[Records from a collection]
* * * * * * *
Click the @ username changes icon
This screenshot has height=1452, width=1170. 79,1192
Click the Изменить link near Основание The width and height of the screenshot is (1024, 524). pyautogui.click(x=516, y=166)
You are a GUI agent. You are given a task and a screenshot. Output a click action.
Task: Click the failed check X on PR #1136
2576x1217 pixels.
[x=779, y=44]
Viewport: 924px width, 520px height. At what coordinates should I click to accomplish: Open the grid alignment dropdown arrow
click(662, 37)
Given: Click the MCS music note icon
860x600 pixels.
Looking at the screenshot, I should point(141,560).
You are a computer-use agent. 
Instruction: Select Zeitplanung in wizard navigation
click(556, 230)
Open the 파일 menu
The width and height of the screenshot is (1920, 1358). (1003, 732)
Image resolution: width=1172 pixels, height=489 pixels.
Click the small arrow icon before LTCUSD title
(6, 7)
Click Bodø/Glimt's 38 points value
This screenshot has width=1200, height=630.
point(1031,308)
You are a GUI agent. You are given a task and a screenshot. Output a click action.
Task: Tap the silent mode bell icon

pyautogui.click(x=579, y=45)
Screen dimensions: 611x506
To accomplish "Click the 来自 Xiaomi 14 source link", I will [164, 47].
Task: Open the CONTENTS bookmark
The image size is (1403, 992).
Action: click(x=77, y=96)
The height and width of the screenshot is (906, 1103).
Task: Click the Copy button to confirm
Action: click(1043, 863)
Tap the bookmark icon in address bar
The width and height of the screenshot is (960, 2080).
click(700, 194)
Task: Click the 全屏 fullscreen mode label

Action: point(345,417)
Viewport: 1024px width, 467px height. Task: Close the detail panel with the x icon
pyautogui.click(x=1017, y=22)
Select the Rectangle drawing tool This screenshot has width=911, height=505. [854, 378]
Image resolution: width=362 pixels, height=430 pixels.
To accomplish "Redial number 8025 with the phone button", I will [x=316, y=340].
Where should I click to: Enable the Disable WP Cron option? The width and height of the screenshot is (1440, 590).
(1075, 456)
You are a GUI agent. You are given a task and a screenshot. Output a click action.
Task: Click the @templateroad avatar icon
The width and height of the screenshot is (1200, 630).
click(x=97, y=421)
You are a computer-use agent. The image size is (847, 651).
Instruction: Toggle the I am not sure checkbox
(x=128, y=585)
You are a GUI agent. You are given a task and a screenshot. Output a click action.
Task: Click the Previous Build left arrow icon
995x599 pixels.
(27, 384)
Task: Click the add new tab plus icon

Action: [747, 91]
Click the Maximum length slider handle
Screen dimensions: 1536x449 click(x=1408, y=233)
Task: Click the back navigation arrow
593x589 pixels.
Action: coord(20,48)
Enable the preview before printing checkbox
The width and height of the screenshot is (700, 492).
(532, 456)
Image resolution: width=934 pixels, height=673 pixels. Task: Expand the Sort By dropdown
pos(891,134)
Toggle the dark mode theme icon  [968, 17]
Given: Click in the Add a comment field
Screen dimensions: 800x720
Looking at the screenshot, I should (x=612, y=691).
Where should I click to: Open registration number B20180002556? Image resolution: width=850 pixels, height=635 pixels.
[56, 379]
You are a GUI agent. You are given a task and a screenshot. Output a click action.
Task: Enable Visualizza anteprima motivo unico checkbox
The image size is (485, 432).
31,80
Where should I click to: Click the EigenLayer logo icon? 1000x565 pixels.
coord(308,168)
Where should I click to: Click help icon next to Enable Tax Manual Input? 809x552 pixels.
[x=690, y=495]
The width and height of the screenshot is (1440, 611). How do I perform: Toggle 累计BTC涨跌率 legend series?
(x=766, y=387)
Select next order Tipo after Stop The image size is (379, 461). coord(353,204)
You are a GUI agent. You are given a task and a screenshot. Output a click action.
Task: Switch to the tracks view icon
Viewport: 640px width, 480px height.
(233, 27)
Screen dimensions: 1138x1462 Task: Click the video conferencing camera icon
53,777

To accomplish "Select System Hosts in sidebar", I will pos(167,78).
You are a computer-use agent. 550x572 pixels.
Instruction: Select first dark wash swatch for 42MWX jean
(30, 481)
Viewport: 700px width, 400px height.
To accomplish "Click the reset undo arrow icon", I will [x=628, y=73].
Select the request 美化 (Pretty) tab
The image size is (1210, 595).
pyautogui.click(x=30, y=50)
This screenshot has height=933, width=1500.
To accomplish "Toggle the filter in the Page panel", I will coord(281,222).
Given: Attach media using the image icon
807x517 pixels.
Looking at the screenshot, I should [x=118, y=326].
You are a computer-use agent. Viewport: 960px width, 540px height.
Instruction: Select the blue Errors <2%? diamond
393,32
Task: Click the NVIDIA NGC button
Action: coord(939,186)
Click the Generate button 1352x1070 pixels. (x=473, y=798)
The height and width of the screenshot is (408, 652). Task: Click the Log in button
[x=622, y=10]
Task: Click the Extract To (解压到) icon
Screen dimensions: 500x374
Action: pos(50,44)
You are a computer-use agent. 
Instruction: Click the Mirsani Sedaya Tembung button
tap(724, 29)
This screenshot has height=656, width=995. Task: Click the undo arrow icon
* * * * * * *
▸ What is needed:
Please give back the entries above, unchanged and complete.

▸ Solution to this problem:
Click the @ username changes icon
This screenshot has height=1452, width=1170. 79,1192
Click the Изменить link near Основание The width and height of the screenshot is (1024, 524). pyautogui.click(x=516, y=166)
You are a GUI agent. You are given a task and a screenshot. Output a click action.
Task: Click the failed check X on PR #1136
2576x1217 pixels.
[x=779, y=44]
Viewport: 924px width, 520px height. At what coordinates should I click to accomplish: Open the grid alignment dropdown arrow
click(662, 37)
Given: Click the MCS music note icon
860x600 pixels.
Looking at the screenshot, I should point(141,560).
You are a computer-use agent. 
Instruction: Select Zeitplanung in wizard navigation
click(556, 230)
Open the 파일 menu
The width and height of the screenshot is (1920, 1358). (1003, 732)
Image resolution: width=1172 pixels, height=489 pixels.
Click the small arrow icon before LTCUSD title
(6, 7)
Click Bodø/Glimt's 38 points value
This screenshot has width=1200, height=630.
point(1031,308)
You are a GUI agent. You are given a task and a screenshot. Output a click action.
Task: Tap the silent mode bell icon

pyautogui.click(x=579, y=45)
Screen dimensions: 611x506
To accomplish "Click the 来自 Xiaomi 14 source link", I will [164, 47].
Task: Open the CONTENTS bookmark
The image size is (1403, 992).
Action: click(x=77, y=96)
The height and width of the screenshot is (906, 1103).
Task: Click the Copy button to confirm
Action: click(1043, 863)
Tap the bookmark icon in address bar
The width and height of the screenshot is (960, 2080).
click(700, 194)
Task: Click the 全屏 fullscreen mode label

Action: point(345,417)
Viewport: 1024px width, 467px height. Task: Close the detail panel with the x icon
pyautogui.click(x=1017, y=22)
Select the Rectangle drawing tool This screenshot has width=911, height=505. [854, 378]
Image resolution: width=362 pixels, height=430 pixels.
To accomplish "Redial number 8025 with the phone button", I will [x=316, y=340].
Where should I click to: Enable the Disable WP Cron option? The width and height of the screenshot is (1440, 590).
(1075, 456)
You are a GUI agent. You are given a task and a screenshot. Output a click action.
Task: Click the @templateroad avatar icon
The width and height of the screenshot is (1200, 630).
click(x=97, y=421)
You are a computer-use agent. The image size is (847, 651).
Instruction: Toggle the I am not sure checkbox
(x=128, y=585)
You are a GUI agent. You are given a task and a screenshot. Output a click action.
Task: Click the Previous Build left arrow icon
995x599 pixels.
(27, 384)
Task: Click the add new tab plus icon

Action: [747, 91]
Click the Maximum length slider handle
Screen dimensions: 1536x449 click(x=1408, y=233)
Task: Click the back navigation arrow
593x589 pixels.
Action: coord(20,48)
Enable the preview before printing checkbox
The width and height of the screenshot is (700, 492).
(532, 456)
Image resolution: width=934 pixels, height=673 pixels. Task: Expand the Sort By dropdown
pos(891,134)
Toggle the dark mode theme icon  [968, 17]
Given: Click in the Add a comment field
Screen dimensions: 800x720
Looking at the screenshot, I should (x=612, y=691).
Where should I click to: Open registration number B20180002556? Image resolution: width=850 pixels, height=635 pixels.
[56, 379]
You are a GUI agent. You are given a task and a screenshot. Output a click action.
Task: Enable Visualizza anteprima motivo unico checkbox
The image size is (485, 432).
31,80
Where should I click to: Click the EigenLayer logo icon? 1000x565 pixels.
coord(308,168)
Where should I click to: Click help icon next to Enable Tax Manual Input? 809x552 pixels.
[x=690, y=495]
The width and height of the screenshot is (1440, 611). How do I perform: Toggle 累计BTC涨跌率 legend series?
(x=766, y=387)
Select next order Tipo after Stop The image size is (379, 461). coord(353,204)
You are a GUI agent. You are given a task and a screenshot. Output a click action.
Task: Switch to the tracks view icon
Viewport: 640px width, 480px height.
(233, 27)
Screen dimensions: 1138x1462 Task: Click the video conferencing camera icon
53,777

To accomplish "Select System Hosts in sidebar", I will pos(167,78).
You are a computer-use agent. 550x572 pixels.
Instruction: Select first dark wash swatch for 42MWX jean
(30, 481)
Viewport: 700px width, 400px height.
To accomplish "Click the reset undo arrow icon", I will [x=628, y=73].
Select the request 美化 (Pretty) tab
The image size is (1210, 595).
pyautogui.click(x=30, y=50)
This screenshot has height=933, width=1500.
To accomplish "Toggle the filter in the Page panel", I will coord(281,222).
Given: Attach media using the image icon
807x517 pixels.
Looking at the screenshot, I should [x=118, y=326].
You are a computer-use agent. Viewport: 960px width, 540px height.
Instruction: Select the blue Errors <2%? diamond
393,32
Task: Click the NVIDIA NGC button
Action: coord(939,186)
Click the Generate button 1352x1070 pixels. (x=473, y=798)
The height and width of the screenshot is (408, 652). Task: Click the Log in button
[x=622, y=10]
Task: Click the Extract To (解压到) icon
Screen dimensions: 500x374
Action: pos(50,44)
You are a computer-use agent. 
Instruction: Click the Mirsani Sedaya Tembung button
tap(724, 29)
This screenshot has height=656, width=995. Task: Click the undo arrow icon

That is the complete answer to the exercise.